Publicado em 1 de junho de 2020 às 21h18.

Última atualização em 1 de junho de 2020 às 21h58.

O procurador-geral da República, Augusto Aras, pediu ao Supremo Tribunal Federal (STF) mais 30 dias de prazo para concluir as investigações das acusações feitas pelo ex-ministro da Justiça Sergio Moro de que o presidente Jair Bolsonaro tentou interferir politicamente no comando da Polícia Federal, segundo petição encaminhada nesta segunda-feira.

Na sexta-feira, a PF já havia feito essa solicitação ao ministro Celso de Mello, relator do inquérito, que pediu manifestação de Aras.
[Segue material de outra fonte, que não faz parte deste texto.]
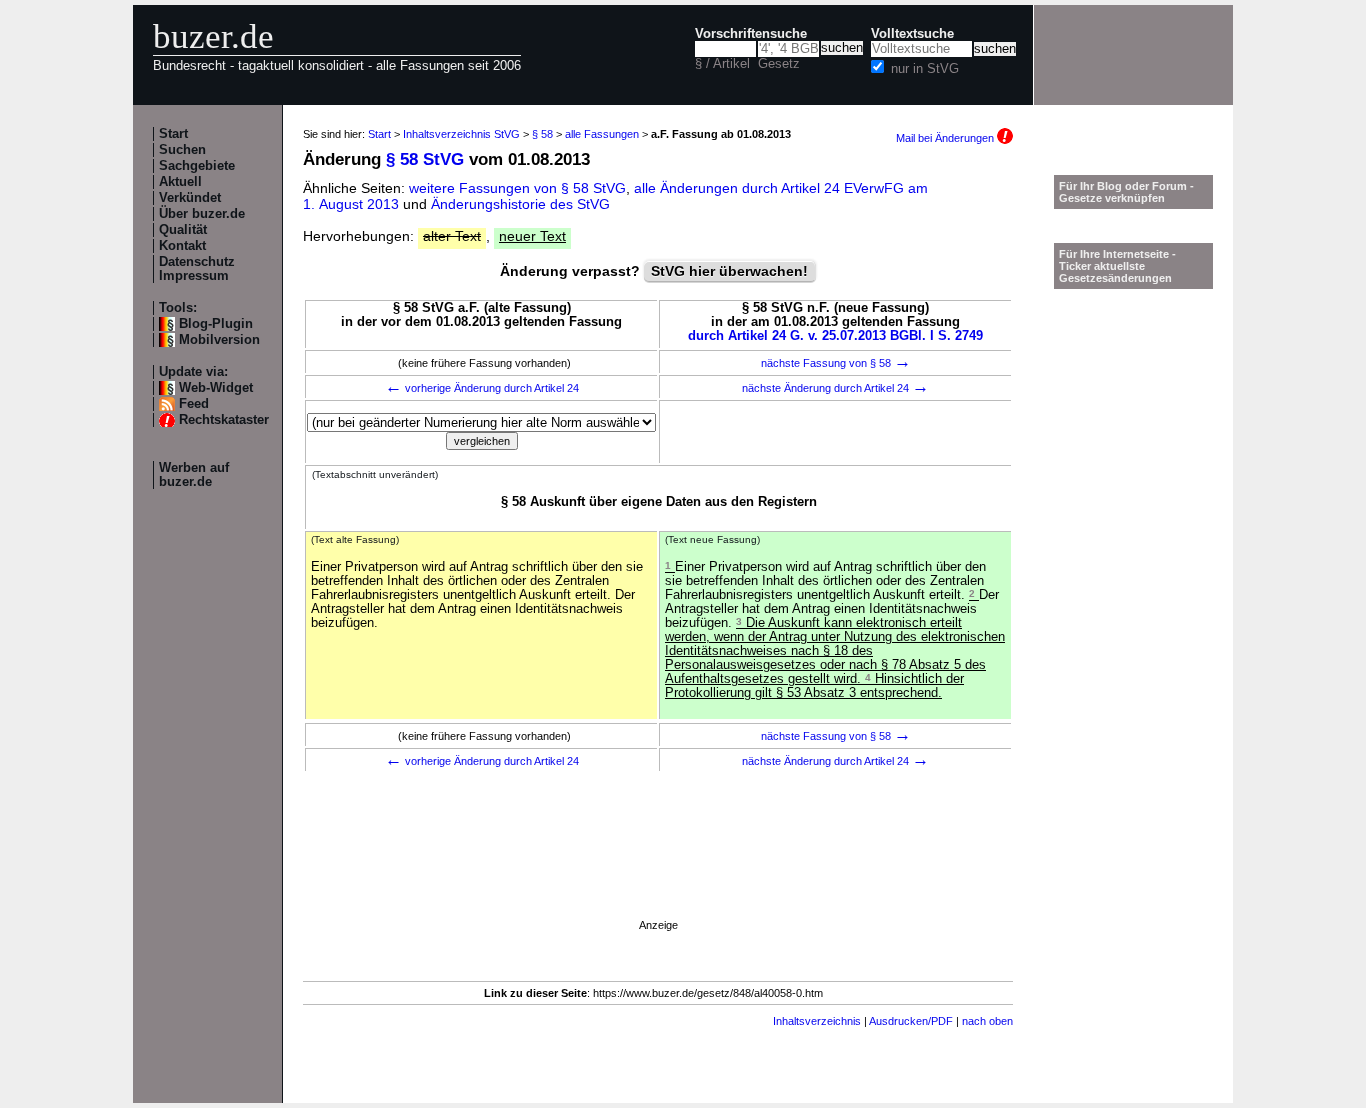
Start (173, 134)
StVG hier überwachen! (729, 271)
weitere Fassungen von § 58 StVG (517, 188)
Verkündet (190, 198)
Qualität (183, 230)
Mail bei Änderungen (946, 138)
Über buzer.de (202, 214)
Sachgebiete (197, 166)
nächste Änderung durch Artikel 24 (835, 388)
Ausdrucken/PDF (911, 1021)
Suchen (182, 150)
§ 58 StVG (425, 159)
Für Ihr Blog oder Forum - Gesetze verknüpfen (1126, 192)
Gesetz (779, 64)
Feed (194, 404)
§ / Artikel (722, 64)
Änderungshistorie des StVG (520, 204)
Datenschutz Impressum (197, 269)
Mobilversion (219, 340)
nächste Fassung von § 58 (836, 363)
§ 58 (542, 134)
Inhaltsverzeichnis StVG (461, 134)
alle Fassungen (602, 134)
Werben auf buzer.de (194, 475)
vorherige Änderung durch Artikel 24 (482, 388)
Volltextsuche (912, 34)
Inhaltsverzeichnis (817, 1021)
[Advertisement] (658, 874)
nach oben (987, 1021)
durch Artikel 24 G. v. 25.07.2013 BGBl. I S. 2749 (835, 336)
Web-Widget (216, 388)
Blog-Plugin (216, 324)
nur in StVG (925, 69)
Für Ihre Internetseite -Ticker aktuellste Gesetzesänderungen (1117, 266)
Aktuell (180, 182)
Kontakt (182, 246)
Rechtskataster (224, 420)
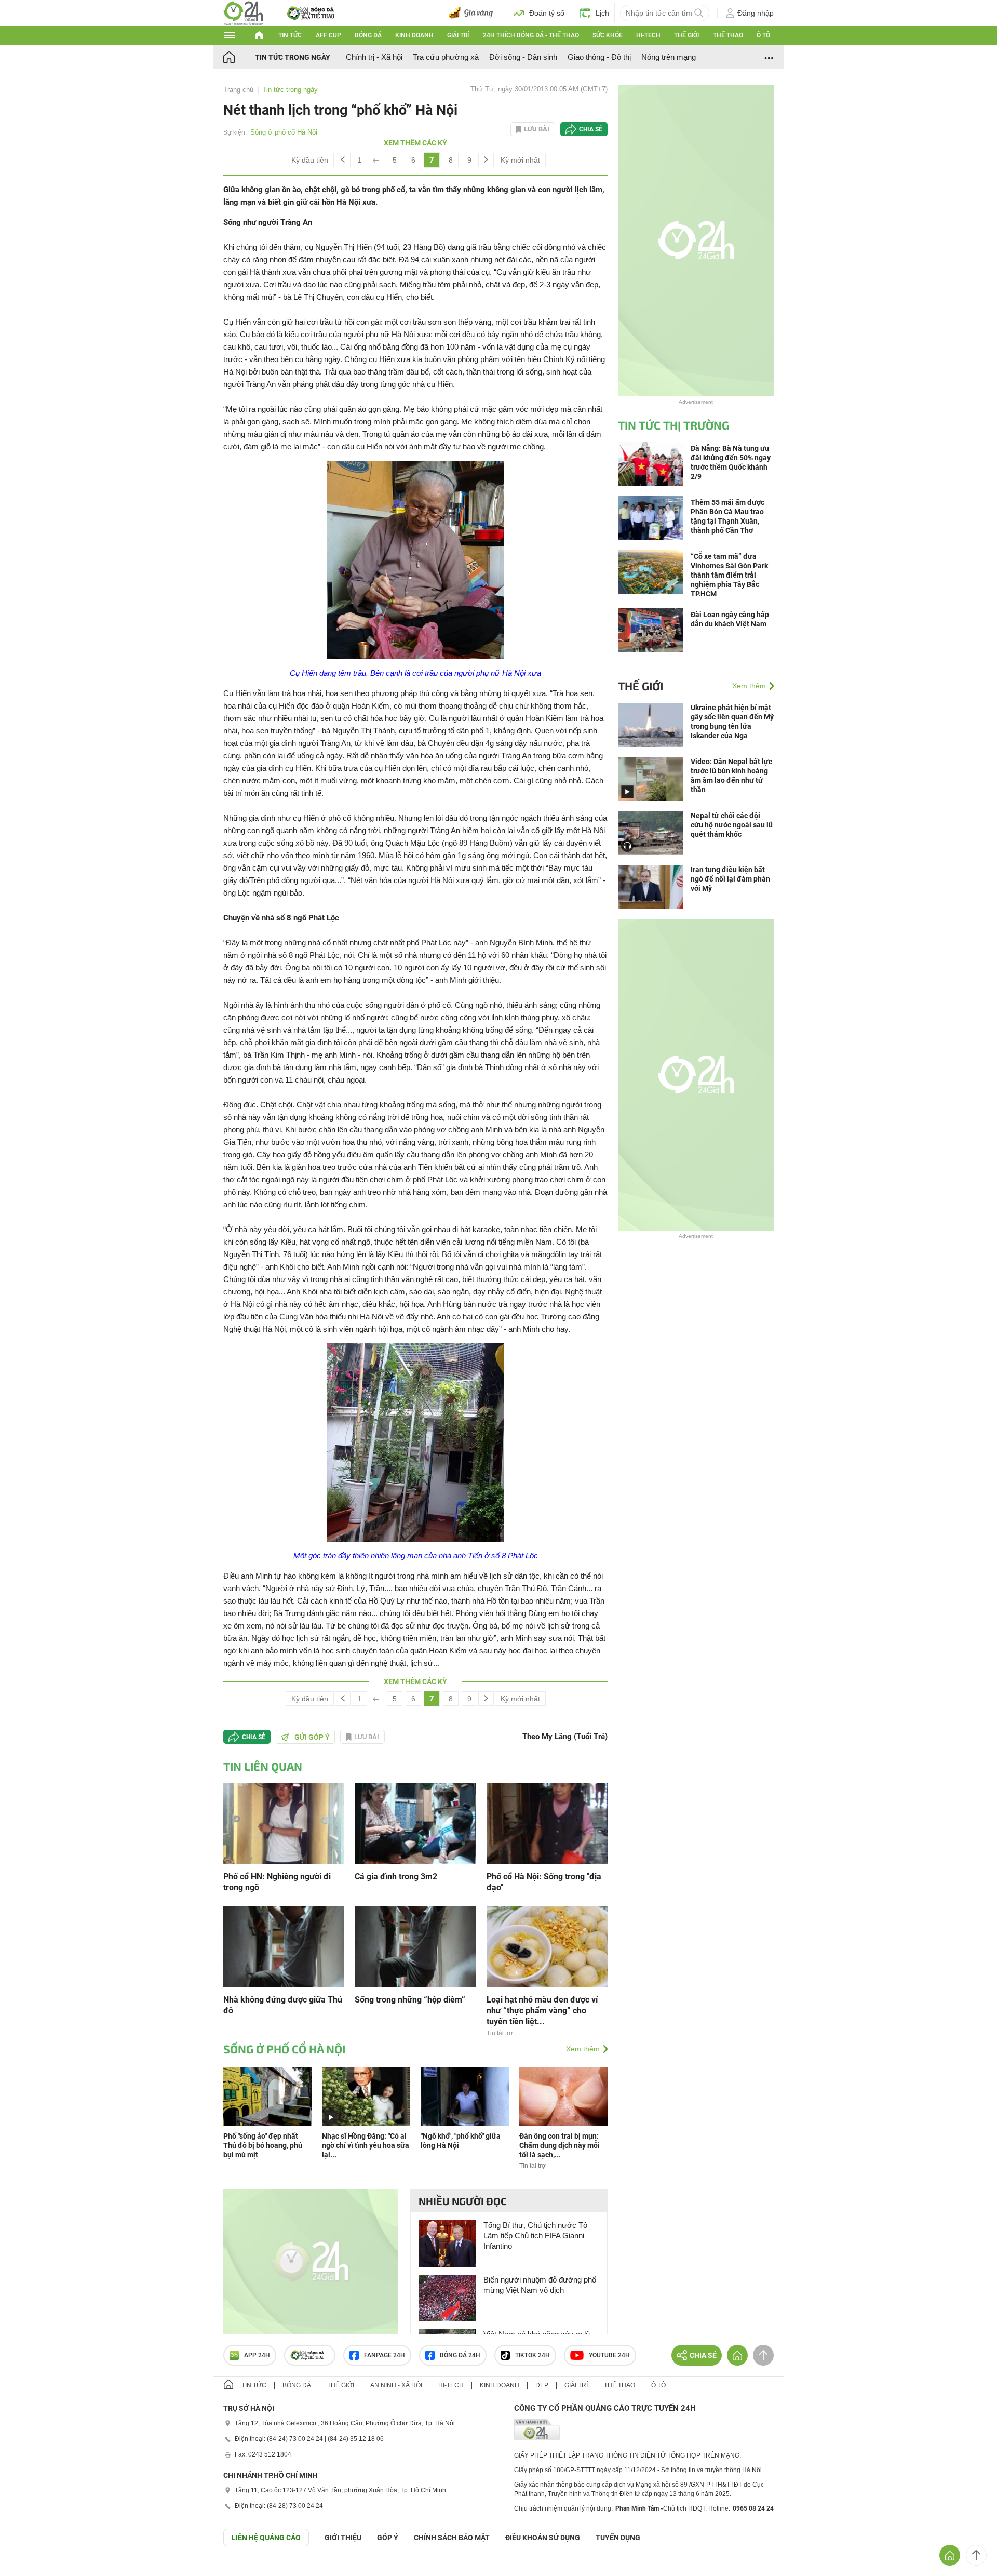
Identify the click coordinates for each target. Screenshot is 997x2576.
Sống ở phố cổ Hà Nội (283, 132)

O PGR concordou com esse pedido e caberá ao relator decidir se aceita.

O inquérito foi aberto em abril, após as acusações feitas por Moro ao pedir demissão do cargo.

Até o momento, uma série de depoimentos foi tomada e também tornado público um vídeo, por determinação de Celso de Mello, de uma reunião ministerial do dia 22 do mês passado, em que Moro disse ter sido ameaçado por Bolsonaro de demissão diante da pressão por troca na PF.

O presidente nega as acusações e disse que se referia à sua segurança pessoal.

A expectativa, segundo uma fonte disse à Reuters, é que Bolsonaro seja interrogado por escrito no inquérito ao fim das investigações.